_Exercise requirements_
Retype all of the entries word for word.

>>>

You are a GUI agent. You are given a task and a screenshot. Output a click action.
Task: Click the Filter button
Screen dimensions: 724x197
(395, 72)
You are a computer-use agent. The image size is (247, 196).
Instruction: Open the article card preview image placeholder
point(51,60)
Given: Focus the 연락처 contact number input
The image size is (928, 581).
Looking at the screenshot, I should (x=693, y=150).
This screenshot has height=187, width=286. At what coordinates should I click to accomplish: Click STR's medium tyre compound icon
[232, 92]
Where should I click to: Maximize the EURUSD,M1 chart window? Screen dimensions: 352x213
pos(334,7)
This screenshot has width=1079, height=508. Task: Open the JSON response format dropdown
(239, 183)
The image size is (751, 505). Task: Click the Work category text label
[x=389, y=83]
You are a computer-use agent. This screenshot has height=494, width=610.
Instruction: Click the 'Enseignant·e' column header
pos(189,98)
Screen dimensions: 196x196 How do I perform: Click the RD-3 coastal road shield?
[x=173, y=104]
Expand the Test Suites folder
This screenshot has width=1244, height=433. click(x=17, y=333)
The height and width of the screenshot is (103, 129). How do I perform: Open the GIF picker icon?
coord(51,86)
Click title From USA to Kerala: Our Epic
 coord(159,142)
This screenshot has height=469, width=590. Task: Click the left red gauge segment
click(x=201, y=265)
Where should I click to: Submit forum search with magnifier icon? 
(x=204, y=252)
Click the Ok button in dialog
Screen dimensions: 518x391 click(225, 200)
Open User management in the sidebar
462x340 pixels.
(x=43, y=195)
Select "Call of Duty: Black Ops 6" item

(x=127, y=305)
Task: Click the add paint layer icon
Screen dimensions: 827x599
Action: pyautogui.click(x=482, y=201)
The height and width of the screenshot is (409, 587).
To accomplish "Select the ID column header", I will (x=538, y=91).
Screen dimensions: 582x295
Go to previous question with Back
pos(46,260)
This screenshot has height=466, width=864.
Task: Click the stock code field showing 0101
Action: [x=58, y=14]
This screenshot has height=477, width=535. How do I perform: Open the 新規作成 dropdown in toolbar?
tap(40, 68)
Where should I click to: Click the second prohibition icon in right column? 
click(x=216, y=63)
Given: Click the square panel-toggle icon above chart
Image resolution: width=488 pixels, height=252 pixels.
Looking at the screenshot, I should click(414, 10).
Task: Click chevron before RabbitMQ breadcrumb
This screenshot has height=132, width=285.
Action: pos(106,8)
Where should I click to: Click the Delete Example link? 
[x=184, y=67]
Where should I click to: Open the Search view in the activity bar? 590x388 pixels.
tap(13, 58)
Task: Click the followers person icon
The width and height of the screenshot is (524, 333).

<<<

_Task result_
You are a GUI agent. You are given a task and a screenshot. Output a click action.
Task: Click the Filter button
Screen dimensions: 724x197
(395, 72)
You are a computer-use agent. The image size is (247, 196).
Instruction: Open the article card preview image placeholder
point(51,60)
Given: Focus the 연락처 contact number input
The image size is (928, 581).
Looking at the screenshot, I should (x=693, y=150).
This screenshot has height=187, width=286. At what coordinates should I click to accomplish: Click STR's medium tyre compound icon
[232, 92]
Where should I click to: Maximize the EURUSD,M1 chart window? Screen dimensions: 352x213
pos(334,7)
This screenshot has width=1079, height=508. Task: Open the JSON response format dropdown
(239, 183)
The image size is (751, 505). Task: Click the Work category text label
[x=389, y=83]
You are a computer-use agent. This screenshot has height=494, width=610.
Instruction: Click the 'Enseignant·e' column header
pos(189,98)
Screen dimensions: 196x196 How do I perform: Click the RD-3 coastal road shield?
[x=173, y=104]
Expand the Test Suites folder
This screenshot has width=1244, height=433. click(x=17, y=333)
The height and width of the screenshot is (103, 129). How do I perform: Open the GIF picker icon?
coord(51,86)
Click title From USA to Kerala: Our Epic
 coord(159,142)
This screenshot has height=469, width=590. Task: Click the left red gauge segment
click(x=201, y=265)
Where should I click to: Submit forum search with magnifier icon? 
(x=204, y=252)
Click the Ok button in dialog
Screen dimensions: 518x391 click(225, 200)
Open User management in the sidebar
462x340 pixels.
(x=43, y=195)
Select "Call of Duty: Black Ops 6" item

(x=127, y=305)
Task: Click the add paint layer icon
Screen dimensions: 827x599
Action: pyautogui.click(x=482, y=201)
The height and width of the screenshot is (409, 587).
To accomplish "Select the ID column header", I will (x=538, y=91).
Screen dimensions: 582x295
Go to previous question with Back
pos(46,260)
This screenshot has height=466, width=864.
Task: Click the stock code field showing 0101
Action: [x=58, y=14]
This screenshot has height=477, width=535. How do I perform: Open the 新規作成 dropdown in toolbar?
tap(40, 68)
Where should I click to: Click the second prohibition icon in right column? 
click(x=216, y=63)
Given: Click the square panel-toggle icon above chart
Image resolution: width=488 pixels, height=252 pixels.
Looking at the screenshot, I should click(414, 10).
Task: Click chevron before RabbitMQ breadcrumb
This screenshot has height=132, width=285.
Action: pos(106,8)
Where should I click to: Click the Delete Example link? 
[x=184, y=67]
Where should I click to: Open the Search view in the activity bar? 590x388 pixels.
tap(13, 58)
Task: Click the followers person icon
The width and height of the screenshot is (524, 333).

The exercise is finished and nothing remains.